Sunday, January 24, 2010

An Open Letter to eHarmony

I understand that you probably receive many emails to this effect, but I nevertheless feel I must submit this complaint about your rejection practices, which I feel, with some justification, are both flawed and offensive.

They are flawed because one particular reason for rejection, if I understand correctly, is if a prospective eHarmony member provides contradictory answers to your personality profile. I think I'm right to question what counts as "contradictory." If I encounter two variations of the question, "I think of myself as a leader," and then have to answer them both on a ten-point "strongly agree" to "strongly disagree" scale, would a 5 and a 6 count as contradictory answers? Must I remember my answer to the earlier question to avoid coming across as "contradictory"? The flaw here is an absurdly obvious one, that you are asking people to measure the most immeasurable aspects of their personality -- and to do so on a standardized scale!

The biggest problem here is that the questionairre in which Dr. Warren takes such pride doesn't take context into account. To stick with the "I think of myself as a leader" example (which may be purely hypothetical; I can't remember if that's actually one of the questions, but it will do to serve my point), a person can be a bona-fide, natural-born leader under certain circumstances, and invariably a follower in others. The same guy who actively leads a social group might desperately look for a savior in a crisis. The same person who's an aggressive go-getter at the office might be a laid-back, 'I'll do anything you guys want" fellow with his friends. The possibilities even for this one "I think of myself as a leader" question are endless -- and that's just one of many, many such ambiguous questions in your profile.

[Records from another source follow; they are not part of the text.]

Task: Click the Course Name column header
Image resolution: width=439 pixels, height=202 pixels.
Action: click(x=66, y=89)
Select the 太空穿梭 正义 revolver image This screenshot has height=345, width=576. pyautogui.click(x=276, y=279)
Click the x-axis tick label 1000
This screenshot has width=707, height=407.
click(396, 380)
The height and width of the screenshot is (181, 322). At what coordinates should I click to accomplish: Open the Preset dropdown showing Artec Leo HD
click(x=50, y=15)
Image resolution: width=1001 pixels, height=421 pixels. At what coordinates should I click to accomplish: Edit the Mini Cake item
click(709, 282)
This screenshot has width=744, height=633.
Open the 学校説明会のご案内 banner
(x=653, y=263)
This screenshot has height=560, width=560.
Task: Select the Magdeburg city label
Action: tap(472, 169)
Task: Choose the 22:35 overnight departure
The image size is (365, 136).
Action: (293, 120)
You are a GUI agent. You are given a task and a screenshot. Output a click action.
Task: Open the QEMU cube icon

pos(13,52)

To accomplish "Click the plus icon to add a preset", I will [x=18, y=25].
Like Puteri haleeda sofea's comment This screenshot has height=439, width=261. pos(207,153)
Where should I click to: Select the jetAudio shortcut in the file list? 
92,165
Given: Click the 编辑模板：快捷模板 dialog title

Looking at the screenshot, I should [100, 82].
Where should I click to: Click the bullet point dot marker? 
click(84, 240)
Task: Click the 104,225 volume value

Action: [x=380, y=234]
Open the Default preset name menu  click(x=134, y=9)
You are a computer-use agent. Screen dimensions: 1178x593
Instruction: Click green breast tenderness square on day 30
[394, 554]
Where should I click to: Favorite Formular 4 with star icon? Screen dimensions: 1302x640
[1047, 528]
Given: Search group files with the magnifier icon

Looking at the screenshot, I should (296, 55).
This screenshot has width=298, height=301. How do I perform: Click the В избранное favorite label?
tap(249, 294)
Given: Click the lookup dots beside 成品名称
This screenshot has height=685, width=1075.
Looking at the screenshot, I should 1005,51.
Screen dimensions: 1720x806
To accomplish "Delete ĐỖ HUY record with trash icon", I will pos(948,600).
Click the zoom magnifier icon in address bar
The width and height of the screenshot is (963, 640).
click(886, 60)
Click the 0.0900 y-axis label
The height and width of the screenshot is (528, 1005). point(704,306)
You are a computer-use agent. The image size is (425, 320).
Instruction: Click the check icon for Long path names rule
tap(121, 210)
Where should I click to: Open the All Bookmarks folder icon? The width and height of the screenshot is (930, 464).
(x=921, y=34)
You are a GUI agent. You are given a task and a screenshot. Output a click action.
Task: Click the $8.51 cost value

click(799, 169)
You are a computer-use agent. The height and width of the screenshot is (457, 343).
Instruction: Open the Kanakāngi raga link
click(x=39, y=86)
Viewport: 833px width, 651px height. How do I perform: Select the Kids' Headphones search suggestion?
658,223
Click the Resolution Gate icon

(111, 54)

Now I know that one possible response to the above complaint is, "well, if he's a leader sometimes and a follower other times, then he should just click on the mid-range between "strongly agree" and "strongly disagree." This makes sense only ostensibly. Such a solution robs that person of an opportunity to advocate his genuine leadership skills to the personality profile. More to the point, the lack of context forces that person to make a ridiculous decision. "Am I a leader? Sometimes. So I should click in the mid-range. Except. . . when I am a leader, I'm a powerful leader. So maybe I agree. But wait, I am kinda laid back too, so maybe I don't agree. I guess I strongly agree, strongly disagree, and only sort of agree. Now what?"

I must emphasize that such thoughts aren't a sign of a wishy-washy individual, but rather a natural and in fact unavoidable consequence of the nature of asking applicants to measure the immeasurable, to provide answers with no frame of reference despite a desperate need for context.

I should also point out that your rejection statistics are probably flawed too. Granted, you're in a better position to understand your own statistics than I am, but consider: When I was first rejected by eHarmony, I complained about it to anyone who would listen (and probably a few who didn't). Out of sheer curiosity, several of my friends and family members then tried to sign up with eHarmony -- and every single one of them was rejected too. If I understand correctly, you claim that the statistics are an average of one rejection out of every five applications. With me, my friends, and our relatives, we found the statistic to be five rejections out of every five applicants. Admittedly, we were hardly a random sampling, but I fail to see how we're not a representative sampling. Even if there's something about this particular group that somehow makes us different than the rest of the world, I'd think we still represent some sort of microcosm of society -- and yet there's a huge statistical difference between "one out of every five" and "five out of every five." Not that I'm making the ludicrous claim that you don't accept anybody at all, all I'm saying is, there seems to be a bit of a discrepency here.

Yet even if you disagreed with all of the above -- although I think you'd have a difficult argument to make if you did -- I am sure that your rejectees would nearly unanimously agree that your rejection practices are offensive. The rejection message that you give to your applicants is two-fold: 1) that eHarmony has certain (albeit mysterious) standards that the rejectee has failed to meet; and 2) that eHarmony is so sure that this person is difficult, if not impossible, to match -- in other words, so sure that none of its thousands of members would want this particular person -- that you can't even take their money. Yes, I am, of course, paraphrasing, as eHarmony makes an extremely half-hearted attempt to use diplomatic diction, but those two messages are impossible to ignore. It's not a matter of interpretation or "reading between the lines" -- eHarmony is telling its rejectees, in so many words, one thing, and one thing only: You're not good enough. Harsh.